▶ [DIRECTIONS]
Return, word for word, the line that contains "[Instagram] (39, 2139)" and every line after it through the end of the records.
#### DATA FOR PROCESSING ####
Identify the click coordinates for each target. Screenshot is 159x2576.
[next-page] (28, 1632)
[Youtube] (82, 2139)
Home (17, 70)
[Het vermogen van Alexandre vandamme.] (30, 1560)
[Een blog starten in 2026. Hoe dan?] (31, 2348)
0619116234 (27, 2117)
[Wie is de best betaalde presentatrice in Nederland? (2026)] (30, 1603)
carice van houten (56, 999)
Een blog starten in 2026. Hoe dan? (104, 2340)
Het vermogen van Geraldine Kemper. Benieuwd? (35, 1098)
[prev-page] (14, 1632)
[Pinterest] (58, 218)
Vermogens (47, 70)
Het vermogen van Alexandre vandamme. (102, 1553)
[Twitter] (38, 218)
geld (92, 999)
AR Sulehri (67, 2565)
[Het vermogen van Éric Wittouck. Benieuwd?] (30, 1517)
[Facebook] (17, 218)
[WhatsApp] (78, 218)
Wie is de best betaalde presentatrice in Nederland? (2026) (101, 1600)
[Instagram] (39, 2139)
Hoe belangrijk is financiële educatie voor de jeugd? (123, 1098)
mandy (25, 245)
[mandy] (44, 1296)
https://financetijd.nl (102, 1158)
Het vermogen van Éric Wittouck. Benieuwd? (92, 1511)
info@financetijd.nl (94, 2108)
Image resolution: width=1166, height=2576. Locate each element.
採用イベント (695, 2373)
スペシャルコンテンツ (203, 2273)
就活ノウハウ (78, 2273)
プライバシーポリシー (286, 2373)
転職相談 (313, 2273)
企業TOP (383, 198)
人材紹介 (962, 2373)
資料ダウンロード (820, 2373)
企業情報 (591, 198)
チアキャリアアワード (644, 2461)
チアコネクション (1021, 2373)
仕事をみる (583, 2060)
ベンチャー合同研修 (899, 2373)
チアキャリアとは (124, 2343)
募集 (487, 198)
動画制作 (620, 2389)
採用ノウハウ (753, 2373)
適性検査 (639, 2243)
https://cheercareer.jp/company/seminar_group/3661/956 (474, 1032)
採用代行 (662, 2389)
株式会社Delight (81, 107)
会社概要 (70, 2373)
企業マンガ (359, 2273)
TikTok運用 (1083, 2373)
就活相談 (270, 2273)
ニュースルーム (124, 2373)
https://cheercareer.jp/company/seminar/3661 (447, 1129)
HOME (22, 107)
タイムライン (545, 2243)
####
▶ [SOLUTION FOR THIS EXERCISE]
[Instagram] (39, 2139)
Hoe belangrijk is financiële educatie voor de jeugd? (123, 1098)
mandy (25, 245)
[mandy] (44, 1296)
https://financetijd.nl (102, 1158)
Het vermogen van Éric Wittouck. Benieuwd? (92, 1511)
info@financetijd.nl (94, 2108)
Image resolution: width=1166, height=2576. Locate each element.
採用イベント (695, 2373)
スペシャルコンテンツ (203, 2273)
就活ノウハウ (78, 2273)
プライバシーポリシー (286, 2373)
転職相談 (313, 2273)
企業TOP (383, 198)
人材紹介 (962, 2373)
資料ダウンロード (820, 2373)
企業情報 (591, 198)
チアキャリアアワード (644, 2461)
チアコネクション (1021, 2373)
仕事をみる (583, 2060)
ベンチャー合同研修 (899, 2373)
チアキャリアとは (124, 2343)
募集 (487, 198)
動画制作 (620, 2389)
採用ノウハウ (753, 2373)
適性検査 (639, 2243)
https://cheercareer.jp/company/seminar_group/3661/956 (474, 1032)
採用代行 (662, 2389)
株式会社Delight (81, 107)
会社概要 (70, 2373)
企業マンガ (359, 2273)
TikTok運用 (1083, 2373)
就活相談 (270, 2273)
ニュースルーム (124, 2373)
https://cheercareer.jp/company/seminar/3661 (447, 1129)
HOME (22, 107)
タイムライン (545, 2243)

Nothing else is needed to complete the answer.